The risk of bias of the body of evidence was low. The main limitation of the certainty of evidence for mortality was statistical imprecision. In each individual study, DOACs were at least as effective as VKAs in preventing mortality but effect sizes apparently varied. Although the difference in effectiveness between studies might be simply due to random error, we could not exclude that this is due to the different DOACs. In addition, for low-dose DOACs, the certainty of evidence on MCRB is limited by unexplained heterogeneity.

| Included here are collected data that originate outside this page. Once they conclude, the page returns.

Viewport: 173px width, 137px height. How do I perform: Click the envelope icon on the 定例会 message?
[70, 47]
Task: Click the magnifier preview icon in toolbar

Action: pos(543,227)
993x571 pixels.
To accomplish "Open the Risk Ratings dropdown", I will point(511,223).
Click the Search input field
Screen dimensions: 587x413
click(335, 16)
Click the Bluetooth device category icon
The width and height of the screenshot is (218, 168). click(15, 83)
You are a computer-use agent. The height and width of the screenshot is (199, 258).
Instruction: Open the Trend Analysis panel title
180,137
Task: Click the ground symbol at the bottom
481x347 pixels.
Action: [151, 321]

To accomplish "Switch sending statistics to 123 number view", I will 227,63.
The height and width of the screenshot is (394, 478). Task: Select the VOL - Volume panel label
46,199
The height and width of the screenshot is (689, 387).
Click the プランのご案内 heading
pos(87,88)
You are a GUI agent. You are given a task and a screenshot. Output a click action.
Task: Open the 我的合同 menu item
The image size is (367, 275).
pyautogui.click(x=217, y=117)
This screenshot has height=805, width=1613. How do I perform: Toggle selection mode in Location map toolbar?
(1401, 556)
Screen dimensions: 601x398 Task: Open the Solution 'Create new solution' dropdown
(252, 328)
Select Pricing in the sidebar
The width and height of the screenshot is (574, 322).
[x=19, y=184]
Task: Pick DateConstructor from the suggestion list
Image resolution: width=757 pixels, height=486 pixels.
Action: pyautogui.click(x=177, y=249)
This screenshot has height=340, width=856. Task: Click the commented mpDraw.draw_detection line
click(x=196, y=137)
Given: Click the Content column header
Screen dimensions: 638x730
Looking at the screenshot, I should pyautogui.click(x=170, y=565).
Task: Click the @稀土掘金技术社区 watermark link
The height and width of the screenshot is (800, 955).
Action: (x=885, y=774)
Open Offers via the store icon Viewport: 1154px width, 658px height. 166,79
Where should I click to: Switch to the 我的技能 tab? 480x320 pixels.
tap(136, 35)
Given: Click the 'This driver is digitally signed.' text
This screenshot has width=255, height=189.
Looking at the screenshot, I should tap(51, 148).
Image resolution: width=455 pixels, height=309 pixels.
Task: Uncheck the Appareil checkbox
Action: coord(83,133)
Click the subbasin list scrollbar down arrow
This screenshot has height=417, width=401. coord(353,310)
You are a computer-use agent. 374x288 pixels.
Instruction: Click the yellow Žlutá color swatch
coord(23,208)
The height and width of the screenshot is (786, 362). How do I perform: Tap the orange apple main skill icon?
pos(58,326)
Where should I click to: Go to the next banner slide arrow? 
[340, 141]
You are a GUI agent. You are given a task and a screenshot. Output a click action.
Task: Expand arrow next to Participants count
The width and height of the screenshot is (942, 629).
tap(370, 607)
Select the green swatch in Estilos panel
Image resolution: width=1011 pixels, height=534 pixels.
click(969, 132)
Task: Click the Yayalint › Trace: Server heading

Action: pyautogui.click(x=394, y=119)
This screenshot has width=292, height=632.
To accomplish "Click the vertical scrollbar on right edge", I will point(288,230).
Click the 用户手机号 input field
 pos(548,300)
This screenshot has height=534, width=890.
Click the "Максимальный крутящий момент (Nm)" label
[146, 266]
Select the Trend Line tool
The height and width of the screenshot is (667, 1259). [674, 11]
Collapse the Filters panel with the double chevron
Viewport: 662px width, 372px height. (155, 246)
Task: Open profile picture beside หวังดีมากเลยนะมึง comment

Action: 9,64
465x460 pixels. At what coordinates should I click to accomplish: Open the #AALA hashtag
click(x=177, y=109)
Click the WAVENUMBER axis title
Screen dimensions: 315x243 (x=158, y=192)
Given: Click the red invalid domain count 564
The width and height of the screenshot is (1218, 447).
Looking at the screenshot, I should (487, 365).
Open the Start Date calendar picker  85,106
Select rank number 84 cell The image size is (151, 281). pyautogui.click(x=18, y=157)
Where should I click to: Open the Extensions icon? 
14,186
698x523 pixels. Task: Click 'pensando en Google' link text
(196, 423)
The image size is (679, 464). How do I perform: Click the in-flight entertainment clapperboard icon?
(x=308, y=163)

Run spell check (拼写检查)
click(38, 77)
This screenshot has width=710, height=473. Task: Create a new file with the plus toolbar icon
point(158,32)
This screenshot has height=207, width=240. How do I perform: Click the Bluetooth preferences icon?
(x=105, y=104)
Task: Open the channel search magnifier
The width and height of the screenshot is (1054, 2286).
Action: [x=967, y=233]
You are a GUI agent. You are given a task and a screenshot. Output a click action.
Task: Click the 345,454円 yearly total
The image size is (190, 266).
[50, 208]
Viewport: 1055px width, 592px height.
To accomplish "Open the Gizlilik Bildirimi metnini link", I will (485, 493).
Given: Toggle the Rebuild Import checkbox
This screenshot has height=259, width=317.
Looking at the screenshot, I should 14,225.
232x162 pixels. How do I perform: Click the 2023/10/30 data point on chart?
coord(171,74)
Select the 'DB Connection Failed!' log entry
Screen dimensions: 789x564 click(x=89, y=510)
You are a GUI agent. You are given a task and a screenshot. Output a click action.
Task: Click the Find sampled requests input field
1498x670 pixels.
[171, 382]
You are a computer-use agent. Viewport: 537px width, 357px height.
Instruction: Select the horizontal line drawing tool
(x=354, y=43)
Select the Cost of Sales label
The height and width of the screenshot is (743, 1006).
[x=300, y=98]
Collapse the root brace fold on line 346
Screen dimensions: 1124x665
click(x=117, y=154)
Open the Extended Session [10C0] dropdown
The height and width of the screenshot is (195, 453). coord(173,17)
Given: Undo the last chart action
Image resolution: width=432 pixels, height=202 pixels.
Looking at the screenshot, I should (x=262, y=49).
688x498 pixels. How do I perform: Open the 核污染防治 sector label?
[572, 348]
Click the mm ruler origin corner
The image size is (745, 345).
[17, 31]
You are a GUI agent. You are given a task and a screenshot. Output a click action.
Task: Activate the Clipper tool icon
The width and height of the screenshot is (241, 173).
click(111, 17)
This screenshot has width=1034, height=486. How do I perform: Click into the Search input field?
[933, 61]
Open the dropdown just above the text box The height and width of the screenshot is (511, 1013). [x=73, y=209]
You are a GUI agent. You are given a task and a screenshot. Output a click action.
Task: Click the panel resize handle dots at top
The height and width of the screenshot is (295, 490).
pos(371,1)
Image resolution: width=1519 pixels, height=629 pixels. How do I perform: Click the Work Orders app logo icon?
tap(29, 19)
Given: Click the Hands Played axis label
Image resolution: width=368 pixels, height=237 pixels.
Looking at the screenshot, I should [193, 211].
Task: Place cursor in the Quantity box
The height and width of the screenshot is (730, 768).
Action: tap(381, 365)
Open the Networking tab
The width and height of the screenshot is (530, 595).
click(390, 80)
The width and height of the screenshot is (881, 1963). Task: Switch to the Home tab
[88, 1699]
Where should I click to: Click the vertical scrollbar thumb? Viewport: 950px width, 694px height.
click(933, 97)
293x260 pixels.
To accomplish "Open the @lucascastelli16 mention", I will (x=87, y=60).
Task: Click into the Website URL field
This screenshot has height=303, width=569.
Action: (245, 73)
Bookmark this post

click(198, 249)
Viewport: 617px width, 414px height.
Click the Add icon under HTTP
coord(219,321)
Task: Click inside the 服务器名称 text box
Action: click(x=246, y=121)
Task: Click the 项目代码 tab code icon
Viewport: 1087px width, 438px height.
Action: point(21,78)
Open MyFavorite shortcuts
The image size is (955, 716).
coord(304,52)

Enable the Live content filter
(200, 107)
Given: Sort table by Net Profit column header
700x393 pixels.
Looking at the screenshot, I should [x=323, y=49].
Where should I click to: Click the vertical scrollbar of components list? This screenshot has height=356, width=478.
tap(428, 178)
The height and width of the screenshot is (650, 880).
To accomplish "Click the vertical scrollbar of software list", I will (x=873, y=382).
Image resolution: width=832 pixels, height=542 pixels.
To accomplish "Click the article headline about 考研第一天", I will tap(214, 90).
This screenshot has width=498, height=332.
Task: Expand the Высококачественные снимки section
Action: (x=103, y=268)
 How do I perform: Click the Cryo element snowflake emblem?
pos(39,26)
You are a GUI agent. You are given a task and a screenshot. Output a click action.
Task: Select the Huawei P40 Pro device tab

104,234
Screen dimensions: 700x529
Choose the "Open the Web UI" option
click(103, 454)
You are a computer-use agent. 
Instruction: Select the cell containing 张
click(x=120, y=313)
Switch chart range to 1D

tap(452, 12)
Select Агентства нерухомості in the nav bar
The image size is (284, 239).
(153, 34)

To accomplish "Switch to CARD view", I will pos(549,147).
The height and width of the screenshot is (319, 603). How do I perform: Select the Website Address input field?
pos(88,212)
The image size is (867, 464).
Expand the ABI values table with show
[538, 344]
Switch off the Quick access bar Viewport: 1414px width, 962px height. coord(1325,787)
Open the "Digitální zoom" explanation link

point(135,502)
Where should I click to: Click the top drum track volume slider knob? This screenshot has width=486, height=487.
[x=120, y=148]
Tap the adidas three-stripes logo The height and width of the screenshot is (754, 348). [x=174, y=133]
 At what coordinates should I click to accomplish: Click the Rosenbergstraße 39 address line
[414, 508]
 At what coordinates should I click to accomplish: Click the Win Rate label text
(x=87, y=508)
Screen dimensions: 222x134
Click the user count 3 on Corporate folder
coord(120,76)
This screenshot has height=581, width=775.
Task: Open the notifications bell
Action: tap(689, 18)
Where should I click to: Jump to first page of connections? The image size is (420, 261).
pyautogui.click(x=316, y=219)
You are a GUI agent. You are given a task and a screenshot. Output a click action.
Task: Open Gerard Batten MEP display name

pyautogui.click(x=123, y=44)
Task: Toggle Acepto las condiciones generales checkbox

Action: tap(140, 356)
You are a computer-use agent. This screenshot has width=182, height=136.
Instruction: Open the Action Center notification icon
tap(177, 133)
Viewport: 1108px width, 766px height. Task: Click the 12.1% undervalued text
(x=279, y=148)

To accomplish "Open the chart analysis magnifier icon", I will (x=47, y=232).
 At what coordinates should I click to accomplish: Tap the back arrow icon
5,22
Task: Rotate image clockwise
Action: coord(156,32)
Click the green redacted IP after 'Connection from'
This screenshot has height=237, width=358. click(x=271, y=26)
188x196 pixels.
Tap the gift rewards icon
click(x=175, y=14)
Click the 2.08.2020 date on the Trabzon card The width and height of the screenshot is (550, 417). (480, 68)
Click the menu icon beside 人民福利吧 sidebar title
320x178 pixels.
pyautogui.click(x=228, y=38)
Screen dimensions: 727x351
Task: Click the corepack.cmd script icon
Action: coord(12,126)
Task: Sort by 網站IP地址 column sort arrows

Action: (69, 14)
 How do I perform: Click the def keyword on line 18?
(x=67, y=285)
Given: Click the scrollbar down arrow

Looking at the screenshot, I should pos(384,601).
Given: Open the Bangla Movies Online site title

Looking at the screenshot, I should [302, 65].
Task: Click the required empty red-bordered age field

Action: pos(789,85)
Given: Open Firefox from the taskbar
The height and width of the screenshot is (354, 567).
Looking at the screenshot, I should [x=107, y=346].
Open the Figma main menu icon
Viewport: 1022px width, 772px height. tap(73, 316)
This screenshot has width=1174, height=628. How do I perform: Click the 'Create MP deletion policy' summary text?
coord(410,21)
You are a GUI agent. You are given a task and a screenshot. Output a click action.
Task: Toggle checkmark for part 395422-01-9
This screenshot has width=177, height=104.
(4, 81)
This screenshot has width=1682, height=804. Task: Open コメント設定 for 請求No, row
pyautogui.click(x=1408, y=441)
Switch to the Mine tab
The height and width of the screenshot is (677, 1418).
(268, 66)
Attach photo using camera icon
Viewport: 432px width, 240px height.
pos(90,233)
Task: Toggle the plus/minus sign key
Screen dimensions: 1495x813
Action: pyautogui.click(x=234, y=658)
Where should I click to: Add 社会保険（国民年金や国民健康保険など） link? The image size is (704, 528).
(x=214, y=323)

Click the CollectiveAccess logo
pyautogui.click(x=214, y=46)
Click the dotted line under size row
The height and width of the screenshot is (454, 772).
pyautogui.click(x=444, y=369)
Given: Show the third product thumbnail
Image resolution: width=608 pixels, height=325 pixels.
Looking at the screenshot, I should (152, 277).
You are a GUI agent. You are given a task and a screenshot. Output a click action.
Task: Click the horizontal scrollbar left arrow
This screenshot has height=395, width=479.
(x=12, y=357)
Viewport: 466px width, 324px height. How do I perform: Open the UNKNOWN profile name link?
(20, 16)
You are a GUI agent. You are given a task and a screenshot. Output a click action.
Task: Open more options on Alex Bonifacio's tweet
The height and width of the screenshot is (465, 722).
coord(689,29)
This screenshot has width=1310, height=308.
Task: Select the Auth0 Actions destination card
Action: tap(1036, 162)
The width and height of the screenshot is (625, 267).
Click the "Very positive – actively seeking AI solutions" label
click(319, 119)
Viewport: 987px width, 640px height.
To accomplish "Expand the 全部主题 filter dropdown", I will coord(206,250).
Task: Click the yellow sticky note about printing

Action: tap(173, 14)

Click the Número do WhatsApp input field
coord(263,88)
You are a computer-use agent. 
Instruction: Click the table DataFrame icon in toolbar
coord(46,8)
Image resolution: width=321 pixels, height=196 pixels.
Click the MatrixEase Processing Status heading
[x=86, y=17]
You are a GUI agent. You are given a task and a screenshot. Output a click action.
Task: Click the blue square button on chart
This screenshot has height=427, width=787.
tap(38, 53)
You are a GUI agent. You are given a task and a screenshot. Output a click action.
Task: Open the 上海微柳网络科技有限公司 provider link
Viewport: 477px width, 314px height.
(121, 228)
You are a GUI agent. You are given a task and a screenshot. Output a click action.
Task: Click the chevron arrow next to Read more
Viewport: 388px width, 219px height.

The evidence in this systematic review is incomplete regarding several safety outcomes including overall adverse events, adverse events leading to discontinuation, and adverse events particularly relevant for the elderly such as delirium or falls.

Limitations

One limitation of this systematic review is the literature search. We decided to identify the evidence using previous systematic reviews to speed up the review process. We anticipated that this is a reasonable shortcut considering the very huge number of systematic reviews on DOACs and therefore low risk of missing relevant literature when relying on previous systematic literature searches. In addition, some might argue that the findings are limited because a large part of them stems from subgroup analyses from RCTs on elderly. However, most of the RCTs were very large and additionally stratified the randomisation for age and adjusted the analyses for important prognostic factors. Therefore, it seems improbable that this approach has introduced bias.

Conclusion

Implications for research

There is an important research gap on overall adverse events and particularly outcomes that are relevant for older adults such as falls, fractures or renal impairment in AF-patients in general [61]. In addition, for AF-PCI patients high quality data on mortality is lacking. Studies on these outcomes are necessary for sufficient balancing of the benefits and harms of DOACs use in elderly patients, especially given the low absolute mortality and MCRB risk. Moreover, patient characteristics which might explain the heterogeneity in the real-world, such as very high age, body weight, renal function, severe and multi-morbidity, should be further explored because better information on these potential predictors could contribute to an improved individualization of anticoagulation therapy.

Implications for practice

No conclusive judgement on the safety of DOACs in older adults is possible because of the lack of RCTs assessing overall adverse events and outcomes relevant in the elderly (e.g., fractures, delirium) [61]. Our data and external evidence from real-world studies suggest that the bleeding risk depends on agent, dose and age. Moreover, the impact of DOACs on mortality and hospitalization probably depends on patient type (AF-only vs. AF-PCI). Similarly to previous systematic reviews on all age groups, we found that low-dose DOACs probably decrease mortality in older AF-only patients. Moreover, apixaban and low-dose edoxaban are associated with fewer MCRB events compared to VKAs [13]. For dabigatran and rivaroxaban, the risk of MCRB varies depending on dose. Moreover, subgroup analyses indicate that in the very old (≥ 85 years) the bleeding risk of DOACs in general, but especially for dabigatran and rivaroxaban might be even higher than for VKAs. The uncertainty due to heterogeneous bleeding risk and the limited impact of DOACs on absolute mortality, suggest once again that the individual anticoagulation treatment choice should cautiously balance the individual patient’s benefit-risk profile, especially in the very old or morbid patient.